Research
Reinhardt's most recent research has focused on hospital pricing, systems of health care around the world, Medicare reform, and health care spending. His work has appeared in Health Affairs, The New England Journal of Medicine, JAMA, and The British Medical Journal.
In a recent paper, Reinhardt discusses the obstacles to success of consumer-directed health care in light of the lack of transparency in hospital pricing. Reinhardt suggests several reforms that could lead to better information on hospital pricing for consumer decision-making, including a national set of Diagnosis-related group weights to which each hospital could then apply their own conversion factor. Reinhardt's previous work on hospitals examined the tax and cost of equity capital advantages of not-for-profit hospitals over for-profit hospitals.

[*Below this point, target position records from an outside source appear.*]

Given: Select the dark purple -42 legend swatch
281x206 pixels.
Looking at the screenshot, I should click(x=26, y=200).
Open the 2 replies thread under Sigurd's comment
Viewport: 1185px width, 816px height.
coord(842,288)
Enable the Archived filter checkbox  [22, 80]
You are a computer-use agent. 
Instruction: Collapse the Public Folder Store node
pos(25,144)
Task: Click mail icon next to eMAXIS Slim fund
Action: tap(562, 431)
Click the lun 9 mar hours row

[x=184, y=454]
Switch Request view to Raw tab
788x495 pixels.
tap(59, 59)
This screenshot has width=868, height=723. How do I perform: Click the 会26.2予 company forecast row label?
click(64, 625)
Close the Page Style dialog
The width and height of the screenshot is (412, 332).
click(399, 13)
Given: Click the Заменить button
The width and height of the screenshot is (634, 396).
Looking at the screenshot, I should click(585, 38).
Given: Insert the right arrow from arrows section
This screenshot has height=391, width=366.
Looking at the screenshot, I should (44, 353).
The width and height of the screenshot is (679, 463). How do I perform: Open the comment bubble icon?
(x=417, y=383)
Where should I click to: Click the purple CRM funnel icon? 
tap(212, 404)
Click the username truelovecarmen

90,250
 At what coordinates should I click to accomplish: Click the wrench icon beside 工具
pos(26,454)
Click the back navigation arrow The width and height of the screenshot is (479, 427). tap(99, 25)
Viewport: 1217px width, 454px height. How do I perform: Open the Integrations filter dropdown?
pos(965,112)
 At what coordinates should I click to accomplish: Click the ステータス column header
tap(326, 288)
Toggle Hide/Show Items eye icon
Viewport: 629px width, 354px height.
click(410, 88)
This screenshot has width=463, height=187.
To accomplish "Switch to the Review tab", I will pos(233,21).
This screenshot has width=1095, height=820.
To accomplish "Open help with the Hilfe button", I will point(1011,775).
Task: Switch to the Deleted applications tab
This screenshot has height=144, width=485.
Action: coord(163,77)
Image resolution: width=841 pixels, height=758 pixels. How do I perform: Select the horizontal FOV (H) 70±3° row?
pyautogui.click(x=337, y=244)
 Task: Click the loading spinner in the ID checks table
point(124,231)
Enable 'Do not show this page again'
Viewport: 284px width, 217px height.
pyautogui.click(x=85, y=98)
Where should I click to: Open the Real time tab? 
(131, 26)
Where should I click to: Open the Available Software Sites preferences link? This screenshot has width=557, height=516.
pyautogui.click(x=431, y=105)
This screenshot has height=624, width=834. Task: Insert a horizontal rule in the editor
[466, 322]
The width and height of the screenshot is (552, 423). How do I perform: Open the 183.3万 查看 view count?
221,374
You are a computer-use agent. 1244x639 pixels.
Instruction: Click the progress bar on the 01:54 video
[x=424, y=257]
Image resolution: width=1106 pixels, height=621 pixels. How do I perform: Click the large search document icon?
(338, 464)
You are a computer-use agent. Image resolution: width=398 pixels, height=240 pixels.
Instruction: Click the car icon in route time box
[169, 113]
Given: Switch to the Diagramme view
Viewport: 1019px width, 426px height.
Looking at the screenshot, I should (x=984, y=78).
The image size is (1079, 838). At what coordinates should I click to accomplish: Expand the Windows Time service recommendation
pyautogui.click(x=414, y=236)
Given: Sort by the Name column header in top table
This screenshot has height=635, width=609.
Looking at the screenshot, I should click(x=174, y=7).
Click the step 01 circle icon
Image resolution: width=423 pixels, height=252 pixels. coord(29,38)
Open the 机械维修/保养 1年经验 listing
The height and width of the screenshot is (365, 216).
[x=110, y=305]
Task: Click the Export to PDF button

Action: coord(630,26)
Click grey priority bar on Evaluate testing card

Reinhardt's scholarship has often analyzed the U.S. health care industry in relation to systems around the world. He has argued that higher U.S. health spending is a result of higher U.S. per capita gross domestic product (GDP) as well as intricate and disjointed payment systems. Reinhardt's work on foreign systems of health care includes a recent analysis of Switzerland that appeared in JAMA. Reinhardt argues that there is little correlation between the prevalence of consumer choice and the high quality of Swiss health care.
In 2003, Reinhardt, along with 14 other prominent health policy experts and private health care industry leaders, signed an open letter arguing that Medicare should lead the U.S. health care industry in paying for performance by tying financial reimbursement to quality measures.
Reinhardt's work on health care spending includes his argument that the aging of the U.S. population is not the primary cause of the growth in U.S. health care spending.